Sunday, August 19, 2007

What I Learned From the Internets

Here is a random and incomplete list of facts I learned from the Internets this week:

Alex Trebek is not a mindless automaton, but a bored-with-life-potty-mouthed TV host.



"Man vs. Wild" is largely staged.



"Mr. Show," the greatest sketch-comedy program since "Monty Python's Flying Circus," has been diced up and placed on Youtube.



"Fonejacker" is one of those popular British programs that was remade in America but sucks here because the U.S. version featured puppets instead of crude animation and clever cut scenes.



Comedic shock band Gwar once appeared on the ill-fated "Joan Rivers Show" terrifying mothers across the nation thus ruining the childhoods of millions.



There are still great "MST 3K" episodes floating around which have yet to make it to DVD.



Army suicide rates are the highest in 26 years

From the Seattle Post Intelligencer:

Col. Elspeth Ritchie, psychiatry consultant to the Army surgeon general, told a Pentagon press conference that the primary reason for suicide is "failed intimate relationships, failed marriages."

She said that although the military is worried about the stress caused by repeat deployments and tours of duty that have been stretched to 15 months, it has not found a direct relationship between suicides and combat or deployments.

Link to full story

Just about everyone, including the CIA and Fox News edits Wikipedia to create revisionist history.

From Wired:

Wikipedia Scanner -- the brainchild of Cal Tech computation and neural-systems graduate student Virgil Griffith -- offers users a searchable database that ties millions of anonymous Wikipedia edits to organizations where those edits apparently originated, by cross-referencing the edits with data on who owns the associated block of internet IP addresses.

Link to full story

An alarming number of people who buy high-definition televisions and video game consoles have no clue what high definition is or how to access it.

From 1up:

If so few are even aware of the HD functions, how many who are in-the-know are even taking advantage of it? Speaking anecdotally, my Dad picked up an HDTV a few years ago from Costco and every time I'm home, he's watching everything in SD because he doesn't know better. To him, he's watching TV on the "HDTV" and actually switching to a HD-capable channel doesn't cross his mind -- it's the illusion of having the HDTV feature that makes him think he's actually watching a better picture. In fact, he's making standard definition look worse!

*Listed entries*:
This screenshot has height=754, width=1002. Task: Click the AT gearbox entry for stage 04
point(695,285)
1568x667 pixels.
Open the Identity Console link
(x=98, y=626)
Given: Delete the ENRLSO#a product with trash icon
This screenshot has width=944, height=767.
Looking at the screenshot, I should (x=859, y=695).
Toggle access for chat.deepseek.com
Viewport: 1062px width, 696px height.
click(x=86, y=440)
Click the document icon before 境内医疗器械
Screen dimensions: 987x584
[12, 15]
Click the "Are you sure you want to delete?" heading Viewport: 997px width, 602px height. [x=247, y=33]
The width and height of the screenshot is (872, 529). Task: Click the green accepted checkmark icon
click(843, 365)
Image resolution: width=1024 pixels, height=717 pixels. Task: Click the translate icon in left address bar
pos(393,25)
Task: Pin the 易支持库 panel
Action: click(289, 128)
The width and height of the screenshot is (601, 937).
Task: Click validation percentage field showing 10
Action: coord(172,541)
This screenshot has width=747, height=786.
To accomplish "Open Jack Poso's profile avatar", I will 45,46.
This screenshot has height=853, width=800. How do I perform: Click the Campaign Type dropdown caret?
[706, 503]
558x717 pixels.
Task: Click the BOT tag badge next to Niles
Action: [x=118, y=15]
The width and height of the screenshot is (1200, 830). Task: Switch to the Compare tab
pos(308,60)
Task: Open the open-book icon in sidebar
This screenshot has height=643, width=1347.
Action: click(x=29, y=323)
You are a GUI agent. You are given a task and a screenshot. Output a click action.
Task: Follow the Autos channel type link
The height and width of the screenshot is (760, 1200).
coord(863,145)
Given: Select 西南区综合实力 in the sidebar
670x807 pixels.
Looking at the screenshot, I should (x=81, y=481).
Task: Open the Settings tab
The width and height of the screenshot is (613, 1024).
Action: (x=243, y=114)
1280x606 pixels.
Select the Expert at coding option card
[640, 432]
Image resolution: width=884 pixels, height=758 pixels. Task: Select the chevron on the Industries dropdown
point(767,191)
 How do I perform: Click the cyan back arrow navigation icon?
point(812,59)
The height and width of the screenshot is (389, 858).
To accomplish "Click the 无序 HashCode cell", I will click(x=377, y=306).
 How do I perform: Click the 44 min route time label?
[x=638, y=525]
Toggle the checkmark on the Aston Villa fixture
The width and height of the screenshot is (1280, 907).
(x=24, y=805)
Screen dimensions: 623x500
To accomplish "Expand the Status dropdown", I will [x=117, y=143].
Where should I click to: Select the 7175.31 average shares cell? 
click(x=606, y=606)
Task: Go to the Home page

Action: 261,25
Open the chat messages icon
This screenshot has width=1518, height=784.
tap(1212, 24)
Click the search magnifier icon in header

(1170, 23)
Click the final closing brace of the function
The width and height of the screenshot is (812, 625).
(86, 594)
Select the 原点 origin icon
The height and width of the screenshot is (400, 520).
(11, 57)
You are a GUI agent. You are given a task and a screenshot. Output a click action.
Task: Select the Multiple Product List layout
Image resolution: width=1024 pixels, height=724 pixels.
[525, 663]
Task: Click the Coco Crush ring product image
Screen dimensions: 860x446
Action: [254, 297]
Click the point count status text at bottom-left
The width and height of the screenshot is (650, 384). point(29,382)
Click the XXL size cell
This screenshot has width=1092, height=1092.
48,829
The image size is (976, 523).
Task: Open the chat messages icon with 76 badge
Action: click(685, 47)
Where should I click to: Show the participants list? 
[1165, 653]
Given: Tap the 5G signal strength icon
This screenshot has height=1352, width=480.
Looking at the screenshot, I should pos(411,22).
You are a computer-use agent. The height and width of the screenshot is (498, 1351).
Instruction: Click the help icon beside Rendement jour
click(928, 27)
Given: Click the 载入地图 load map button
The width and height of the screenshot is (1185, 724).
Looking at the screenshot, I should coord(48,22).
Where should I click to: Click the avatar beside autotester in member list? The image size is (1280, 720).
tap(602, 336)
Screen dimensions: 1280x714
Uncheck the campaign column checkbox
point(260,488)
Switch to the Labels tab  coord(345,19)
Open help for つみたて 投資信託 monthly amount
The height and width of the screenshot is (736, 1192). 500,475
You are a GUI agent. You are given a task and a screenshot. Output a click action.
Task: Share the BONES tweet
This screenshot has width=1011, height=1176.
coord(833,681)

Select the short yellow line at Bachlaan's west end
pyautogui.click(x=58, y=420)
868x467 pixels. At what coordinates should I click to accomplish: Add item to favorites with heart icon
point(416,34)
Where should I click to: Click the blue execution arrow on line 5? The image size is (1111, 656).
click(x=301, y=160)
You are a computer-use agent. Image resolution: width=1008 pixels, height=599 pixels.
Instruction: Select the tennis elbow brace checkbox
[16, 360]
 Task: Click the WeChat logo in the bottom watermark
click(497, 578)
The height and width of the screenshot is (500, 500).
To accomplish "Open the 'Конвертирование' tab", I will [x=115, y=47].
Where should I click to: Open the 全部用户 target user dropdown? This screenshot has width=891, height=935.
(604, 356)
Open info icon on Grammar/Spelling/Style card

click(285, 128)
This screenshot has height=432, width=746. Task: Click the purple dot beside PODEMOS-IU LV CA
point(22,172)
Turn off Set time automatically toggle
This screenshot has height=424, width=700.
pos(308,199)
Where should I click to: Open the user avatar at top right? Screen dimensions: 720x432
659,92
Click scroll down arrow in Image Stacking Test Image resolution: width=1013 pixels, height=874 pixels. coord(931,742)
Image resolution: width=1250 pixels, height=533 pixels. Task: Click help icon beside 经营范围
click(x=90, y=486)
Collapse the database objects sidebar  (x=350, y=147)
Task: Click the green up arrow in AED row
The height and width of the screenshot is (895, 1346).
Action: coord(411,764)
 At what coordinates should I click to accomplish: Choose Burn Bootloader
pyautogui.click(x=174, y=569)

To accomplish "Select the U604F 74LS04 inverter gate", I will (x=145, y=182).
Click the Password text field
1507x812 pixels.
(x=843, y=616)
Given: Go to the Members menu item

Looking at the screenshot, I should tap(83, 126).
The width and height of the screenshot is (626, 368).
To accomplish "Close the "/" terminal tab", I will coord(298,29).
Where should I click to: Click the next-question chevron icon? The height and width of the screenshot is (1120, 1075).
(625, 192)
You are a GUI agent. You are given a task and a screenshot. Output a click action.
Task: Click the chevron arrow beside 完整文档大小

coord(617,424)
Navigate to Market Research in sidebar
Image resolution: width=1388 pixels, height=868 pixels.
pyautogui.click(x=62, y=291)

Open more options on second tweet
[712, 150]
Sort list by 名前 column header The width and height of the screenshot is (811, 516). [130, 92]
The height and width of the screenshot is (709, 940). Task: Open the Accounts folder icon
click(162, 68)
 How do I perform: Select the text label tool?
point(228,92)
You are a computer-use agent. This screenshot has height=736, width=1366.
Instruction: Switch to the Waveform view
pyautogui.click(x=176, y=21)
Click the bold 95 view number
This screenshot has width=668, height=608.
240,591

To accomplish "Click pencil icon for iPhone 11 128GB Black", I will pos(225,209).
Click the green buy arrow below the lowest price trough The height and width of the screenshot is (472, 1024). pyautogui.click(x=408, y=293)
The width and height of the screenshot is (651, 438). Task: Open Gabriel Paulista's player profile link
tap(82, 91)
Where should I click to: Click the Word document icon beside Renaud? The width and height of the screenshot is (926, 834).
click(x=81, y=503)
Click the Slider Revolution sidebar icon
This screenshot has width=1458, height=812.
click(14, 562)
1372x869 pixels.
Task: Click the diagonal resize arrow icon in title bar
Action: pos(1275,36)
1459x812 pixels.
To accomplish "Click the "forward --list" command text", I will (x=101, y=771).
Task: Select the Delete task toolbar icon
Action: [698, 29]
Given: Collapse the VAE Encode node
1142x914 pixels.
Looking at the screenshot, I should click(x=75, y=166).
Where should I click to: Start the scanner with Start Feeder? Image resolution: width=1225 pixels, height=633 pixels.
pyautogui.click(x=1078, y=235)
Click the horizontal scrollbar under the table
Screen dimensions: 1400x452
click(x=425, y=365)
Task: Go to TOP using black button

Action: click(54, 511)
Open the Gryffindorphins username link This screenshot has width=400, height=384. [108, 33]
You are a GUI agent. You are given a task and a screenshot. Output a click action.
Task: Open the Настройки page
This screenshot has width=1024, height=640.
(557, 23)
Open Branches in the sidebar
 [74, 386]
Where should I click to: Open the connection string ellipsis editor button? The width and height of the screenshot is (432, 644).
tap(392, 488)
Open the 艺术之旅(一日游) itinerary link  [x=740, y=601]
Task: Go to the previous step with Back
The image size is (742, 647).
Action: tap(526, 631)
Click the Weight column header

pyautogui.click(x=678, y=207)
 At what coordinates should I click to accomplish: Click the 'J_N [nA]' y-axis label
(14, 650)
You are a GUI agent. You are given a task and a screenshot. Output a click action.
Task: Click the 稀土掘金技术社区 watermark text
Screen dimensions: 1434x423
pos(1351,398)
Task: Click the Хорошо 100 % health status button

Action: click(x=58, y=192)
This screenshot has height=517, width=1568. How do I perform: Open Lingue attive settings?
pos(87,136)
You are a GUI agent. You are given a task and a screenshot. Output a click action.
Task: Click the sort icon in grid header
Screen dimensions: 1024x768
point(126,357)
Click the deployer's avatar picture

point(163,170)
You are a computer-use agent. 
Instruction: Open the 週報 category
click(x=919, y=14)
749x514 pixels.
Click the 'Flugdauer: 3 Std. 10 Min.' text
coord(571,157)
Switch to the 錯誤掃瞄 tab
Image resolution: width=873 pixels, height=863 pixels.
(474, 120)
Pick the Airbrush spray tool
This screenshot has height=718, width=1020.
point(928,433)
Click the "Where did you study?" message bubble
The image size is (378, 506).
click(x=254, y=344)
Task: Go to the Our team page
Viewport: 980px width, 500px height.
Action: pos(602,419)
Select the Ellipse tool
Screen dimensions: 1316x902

*Task instructions*: List every publication that the blog post about things learned from the Internets quotes after the word "From". The material has nothing to do with the blog post.

*Solution*:
Seattle Post Intelligencer
Wired
1up